Deliverance in the Psalms: Messages of Hope for Today
Hans K. LaRondelle, First Impressions, 776 Bluff View, Berrien Springs, Michigan, 1983, 210 pages, $12.50 ($8.50, paper). Reviewed by Lawrence T. Geraty, professor of archeology and history of antiquity, Andrews University.
The primary purpose of this insightful book is to focus on the meaning and value of the Psalms for believers in the twentieth century, while at the same time recognizing the importance of the Psalter in the life and worship of ancient Israel. It takes its cue from "Messiah Jesus, who 'lived' in the Psalms." And its thesis is "what counts for the Messiah counts in principle also for the Messianic community." Furthermore, says LaRondelle, "the Psalms are the most powerful source of hope and courage for the Church of God when she is about to enter her final conflict with the powers of darkness."
The book begins with four introductory chapters on the following subjects: the religious significance of the Psalms ("in this book of prayers covenant people found their stairway to heaven"); the origin and classification of the Psalms according to their literary genre and their function in the sanctuary liturgy; the poetic style (the artistic paralleling of lines with corresponding thoughts), and its meaning ("in the final analysis, each psalm must be considered in the light of the New Testament"); and the theological structures of the Psalms (such as the contrast between the righteous and wicked, salvation in Israel's sanctuary, Creation, a philosophy of history, and Messianic promise).
The heart of the book is devoted to the detailed study of eighteen separate psalms, selected primarily "because of their messages of divine assurance of the ultimate triumph of justice on the earth and the establishment of the peaceful kingdom of God." Most of them, such as Psalms 1, 15, 19, 24, 46, and 103, are favorites, but some less familiar ones are helpfully expounded, such as Psalms 7, 12, and 73.
The Psalms have long been a blessing to those who have been familiar with them and used them.
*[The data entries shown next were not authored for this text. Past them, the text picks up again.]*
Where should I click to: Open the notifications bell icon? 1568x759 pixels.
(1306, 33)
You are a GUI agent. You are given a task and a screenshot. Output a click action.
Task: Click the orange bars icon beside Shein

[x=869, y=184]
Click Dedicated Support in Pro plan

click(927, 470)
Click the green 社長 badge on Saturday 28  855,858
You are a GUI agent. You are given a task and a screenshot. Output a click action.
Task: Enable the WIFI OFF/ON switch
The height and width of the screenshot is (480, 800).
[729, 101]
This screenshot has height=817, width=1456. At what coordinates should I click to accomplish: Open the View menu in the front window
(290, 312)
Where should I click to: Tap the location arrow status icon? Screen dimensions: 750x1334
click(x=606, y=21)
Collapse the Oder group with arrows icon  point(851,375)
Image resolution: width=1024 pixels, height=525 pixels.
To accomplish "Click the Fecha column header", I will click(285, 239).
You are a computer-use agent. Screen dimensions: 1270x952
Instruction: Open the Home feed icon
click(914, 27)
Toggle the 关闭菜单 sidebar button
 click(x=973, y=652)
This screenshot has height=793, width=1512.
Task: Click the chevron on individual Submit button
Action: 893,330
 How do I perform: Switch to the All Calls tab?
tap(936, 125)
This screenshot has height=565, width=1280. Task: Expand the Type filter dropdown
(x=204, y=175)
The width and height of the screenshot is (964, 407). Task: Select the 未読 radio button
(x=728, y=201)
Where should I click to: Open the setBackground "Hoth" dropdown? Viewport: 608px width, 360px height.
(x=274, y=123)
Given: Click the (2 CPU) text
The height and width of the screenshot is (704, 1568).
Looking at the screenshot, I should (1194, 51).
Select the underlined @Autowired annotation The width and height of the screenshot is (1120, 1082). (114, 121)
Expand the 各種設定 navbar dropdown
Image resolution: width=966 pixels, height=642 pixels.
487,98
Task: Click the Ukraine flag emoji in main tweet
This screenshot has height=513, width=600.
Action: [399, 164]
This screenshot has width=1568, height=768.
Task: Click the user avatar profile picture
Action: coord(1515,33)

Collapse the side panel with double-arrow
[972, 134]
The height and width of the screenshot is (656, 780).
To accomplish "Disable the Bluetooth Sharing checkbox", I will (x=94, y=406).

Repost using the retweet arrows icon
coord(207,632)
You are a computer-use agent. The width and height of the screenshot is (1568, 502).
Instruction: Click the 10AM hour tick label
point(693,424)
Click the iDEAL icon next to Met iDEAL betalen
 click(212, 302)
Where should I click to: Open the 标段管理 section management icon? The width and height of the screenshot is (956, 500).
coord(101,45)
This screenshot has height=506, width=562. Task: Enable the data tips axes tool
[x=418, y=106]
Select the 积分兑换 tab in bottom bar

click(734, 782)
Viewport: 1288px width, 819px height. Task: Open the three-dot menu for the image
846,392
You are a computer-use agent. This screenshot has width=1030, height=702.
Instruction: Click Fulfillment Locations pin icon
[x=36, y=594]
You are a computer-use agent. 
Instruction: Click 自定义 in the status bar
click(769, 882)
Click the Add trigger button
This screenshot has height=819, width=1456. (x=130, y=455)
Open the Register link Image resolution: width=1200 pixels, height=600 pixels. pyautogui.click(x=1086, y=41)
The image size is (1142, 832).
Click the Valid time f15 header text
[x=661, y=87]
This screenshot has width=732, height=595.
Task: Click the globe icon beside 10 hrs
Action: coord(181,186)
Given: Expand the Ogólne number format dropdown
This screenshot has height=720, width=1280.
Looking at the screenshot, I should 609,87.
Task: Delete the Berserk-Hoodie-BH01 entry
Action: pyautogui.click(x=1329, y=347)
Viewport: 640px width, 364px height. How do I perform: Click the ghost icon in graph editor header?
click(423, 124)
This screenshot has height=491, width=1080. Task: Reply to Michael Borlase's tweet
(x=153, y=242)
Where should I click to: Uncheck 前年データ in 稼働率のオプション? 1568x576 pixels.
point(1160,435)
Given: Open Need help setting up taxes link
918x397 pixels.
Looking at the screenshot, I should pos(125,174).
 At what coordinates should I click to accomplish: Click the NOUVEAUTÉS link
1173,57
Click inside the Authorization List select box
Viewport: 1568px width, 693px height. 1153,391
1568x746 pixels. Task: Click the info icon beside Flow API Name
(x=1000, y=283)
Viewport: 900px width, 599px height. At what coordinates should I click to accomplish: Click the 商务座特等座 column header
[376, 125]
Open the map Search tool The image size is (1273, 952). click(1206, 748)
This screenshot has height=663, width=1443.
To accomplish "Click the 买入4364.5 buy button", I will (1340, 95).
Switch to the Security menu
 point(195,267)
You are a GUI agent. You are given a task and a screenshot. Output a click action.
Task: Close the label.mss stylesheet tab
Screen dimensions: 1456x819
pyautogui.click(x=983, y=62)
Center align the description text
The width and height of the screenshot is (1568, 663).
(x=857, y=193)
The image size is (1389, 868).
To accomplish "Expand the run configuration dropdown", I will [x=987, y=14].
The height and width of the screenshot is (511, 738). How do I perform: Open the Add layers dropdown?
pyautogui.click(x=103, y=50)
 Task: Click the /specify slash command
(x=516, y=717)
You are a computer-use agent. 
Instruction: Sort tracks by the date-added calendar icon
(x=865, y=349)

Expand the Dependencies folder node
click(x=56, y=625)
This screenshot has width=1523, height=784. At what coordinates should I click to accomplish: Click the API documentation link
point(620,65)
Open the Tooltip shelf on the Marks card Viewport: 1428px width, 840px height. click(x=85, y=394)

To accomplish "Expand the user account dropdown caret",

In recent years, however, they seem to have been neglected in the Christian church. Here is a good book for leading one's congregation back into and through the vibrant testimonies of God's children of long ago who experienced the same sorrows and joys as His saints of today.
Adventures in Church Growth
Roger L Dudley and Des Cummings, Jr., Review and Herald Publishing Association, 1983, 155 pages, $8.95, paper. Reviewed by Russell Holt, executive editor, MINISTRY.
Since late 1979 the Andrews University Institute of Church Ministry, under the directorship of the authors of this volume, has been studying the dynamics of church growth in the North American Seventh-day Adventist Church. Why do certain Adventist congregations grow, while others decline? What kinds of people join the church? Who leaves, and why?
This book is an attempt to provide the tools that will enable pastors, other denominational leaders, and church members to find the answers to these and additional questions as they apply to their own local situation. The authors see the book as a study manual that the church may use in organizing itself for growth and service.
Adventures in Church Growth relies heavily on research techniques, scientific sampling, and computer analysis. Yet the authors are the first to admit that statistics and research can never substitute for the work of the Spirit. Without His power working in the church, they declare, real growth can never take place. Neither, however, does the Spirit sanction ignorance. The greater the knowledge, the greater the opportunity for the Spirit to bless and bring about growth.
Neither does church growth, in this book, mean baptizing anybody one can find and then moving on to new conquests. It involves confronting lost humans with the claims of Christ, leading them to a decision, nurturing their spiritual growth, assimilating them into responsible membership in the body, and inspiring them to share their faith with others.
The article "Whom Are We Winning?" beginning on page 6 of this issue of MINISTRY, will give the reader a sample of what he can expect in Adventures in Church Growth. The article is adapted from the work that is presented in the book.
Cummings and Dudley have provided church leaders with a valuable overview of some of the most crucial concepts of church growth, as well as introducing the factors most directly affecting Adventist growth. Besides exposing the reader to general trends and issues, the book helps him see how he can apply these to his own setting. This is a book that pastors and all church leaders will want to read and utilize.